Review outlines multidimensional strategies to overcome drug-resistant tuberculosis by targeting the mycobacterial cell wall

Tuberculosis (TB) remains a leading cause of global mortality, exacerbated by the rise of multidrug-resistant (MDR) and extensively drug-resistant (XDR) Mycobacterium tuberculosis strains. Current standard-of-care regimens are often lengthy and ineffective against resistant forms, necessitating urgent novel therapeutics. The mycobacterial cell wall, with its unique architecture of arabinogalactan, peptidoglycan, and mycolic acids, is a validated drug target due to its essential role in bacterial survival and virulence.

This comprehensive review synthesized recent advances in anti-tuberculosis drug discovery, focusing on the mycobacterial cell wall as a validated target. It explored both established and emerging targets within major biosynthetic pathways. The authors moved beyond conventional enzymatic inhibition, investigating a multidimensional framework that includes various novel mechanisms for disrupting cell wall integrity and bacterial survival.

The review identified several evolving strategies for targeting Mycobacterium tuberculosis beyond traditional enzymatic inhibition. These include direct disruption of cell wall integrity through alternative mechanisms, interference with bacterial energy metabolism and regulatory networks, and blocking the secretion and transport of essential cell wall components.

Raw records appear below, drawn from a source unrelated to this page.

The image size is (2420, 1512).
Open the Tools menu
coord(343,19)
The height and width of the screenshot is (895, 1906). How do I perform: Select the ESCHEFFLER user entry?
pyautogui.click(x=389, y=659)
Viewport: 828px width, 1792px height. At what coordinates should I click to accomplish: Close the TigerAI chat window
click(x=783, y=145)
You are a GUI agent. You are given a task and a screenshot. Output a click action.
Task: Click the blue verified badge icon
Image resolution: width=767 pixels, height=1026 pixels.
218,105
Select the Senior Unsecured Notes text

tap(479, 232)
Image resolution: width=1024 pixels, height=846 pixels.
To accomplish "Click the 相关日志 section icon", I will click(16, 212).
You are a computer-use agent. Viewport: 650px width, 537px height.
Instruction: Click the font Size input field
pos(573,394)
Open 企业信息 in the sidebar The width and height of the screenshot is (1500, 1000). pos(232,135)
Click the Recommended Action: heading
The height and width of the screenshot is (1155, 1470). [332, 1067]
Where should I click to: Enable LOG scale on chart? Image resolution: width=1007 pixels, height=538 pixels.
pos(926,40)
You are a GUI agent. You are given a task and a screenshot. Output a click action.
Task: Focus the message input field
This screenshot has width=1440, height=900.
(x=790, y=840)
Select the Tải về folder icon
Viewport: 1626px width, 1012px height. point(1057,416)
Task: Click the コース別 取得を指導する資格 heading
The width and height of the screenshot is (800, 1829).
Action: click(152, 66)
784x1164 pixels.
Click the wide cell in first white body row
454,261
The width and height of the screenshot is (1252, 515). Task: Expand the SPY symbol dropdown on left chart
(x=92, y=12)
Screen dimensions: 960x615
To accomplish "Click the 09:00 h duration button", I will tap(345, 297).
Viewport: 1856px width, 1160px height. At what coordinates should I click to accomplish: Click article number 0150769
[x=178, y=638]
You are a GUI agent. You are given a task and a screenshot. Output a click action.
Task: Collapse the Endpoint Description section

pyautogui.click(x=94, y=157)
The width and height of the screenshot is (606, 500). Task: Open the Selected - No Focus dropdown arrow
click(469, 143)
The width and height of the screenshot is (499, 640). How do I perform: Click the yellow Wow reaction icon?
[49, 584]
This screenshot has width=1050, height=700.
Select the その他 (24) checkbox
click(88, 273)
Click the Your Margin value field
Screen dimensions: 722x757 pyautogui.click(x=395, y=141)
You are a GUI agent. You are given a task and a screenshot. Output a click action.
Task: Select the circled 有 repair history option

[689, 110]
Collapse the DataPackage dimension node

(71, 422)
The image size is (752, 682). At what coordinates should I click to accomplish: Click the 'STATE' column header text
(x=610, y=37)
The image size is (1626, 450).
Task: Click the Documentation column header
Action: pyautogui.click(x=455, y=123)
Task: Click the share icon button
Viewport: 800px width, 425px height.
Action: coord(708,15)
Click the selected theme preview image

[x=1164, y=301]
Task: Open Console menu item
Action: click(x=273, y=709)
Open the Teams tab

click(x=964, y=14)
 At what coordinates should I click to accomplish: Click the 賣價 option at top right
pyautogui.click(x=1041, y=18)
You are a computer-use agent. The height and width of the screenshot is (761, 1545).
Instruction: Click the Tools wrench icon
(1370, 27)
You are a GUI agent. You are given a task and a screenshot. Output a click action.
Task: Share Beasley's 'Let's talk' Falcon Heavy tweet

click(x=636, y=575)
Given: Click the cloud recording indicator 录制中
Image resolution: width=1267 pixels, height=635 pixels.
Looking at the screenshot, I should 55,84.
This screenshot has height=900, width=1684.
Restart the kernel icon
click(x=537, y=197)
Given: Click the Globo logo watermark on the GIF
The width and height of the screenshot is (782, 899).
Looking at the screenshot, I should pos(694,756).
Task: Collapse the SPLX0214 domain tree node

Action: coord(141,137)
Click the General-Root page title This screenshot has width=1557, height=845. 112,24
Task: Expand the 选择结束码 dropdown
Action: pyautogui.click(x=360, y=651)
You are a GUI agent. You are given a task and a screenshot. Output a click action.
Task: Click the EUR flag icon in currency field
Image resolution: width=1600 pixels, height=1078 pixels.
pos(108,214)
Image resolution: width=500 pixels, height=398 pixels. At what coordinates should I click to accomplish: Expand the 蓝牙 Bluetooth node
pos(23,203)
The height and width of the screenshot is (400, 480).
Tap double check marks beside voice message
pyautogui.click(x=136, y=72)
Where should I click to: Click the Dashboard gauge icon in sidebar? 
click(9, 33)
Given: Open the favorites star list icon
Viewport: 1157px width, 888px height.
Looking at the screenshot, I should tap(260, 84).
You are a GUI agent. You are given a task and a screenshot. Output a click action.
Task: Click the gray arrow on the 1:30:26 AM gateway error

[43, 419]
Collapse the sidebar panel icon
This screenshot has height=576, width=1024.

The review highlights the potential of harnessing host-directed therapies and antimicrobial peptides to augment the immune response and directly attack mycobacteria. Furthermore, it explored the utility of nanotechnology-based delivery systems to improve drug targeting and efficacy. By integrating discoveries across these diverse fronts, the review provides a forward-looking perspective on developing ultra-short, highly effective, and resistance-proof tuberculosis regimens.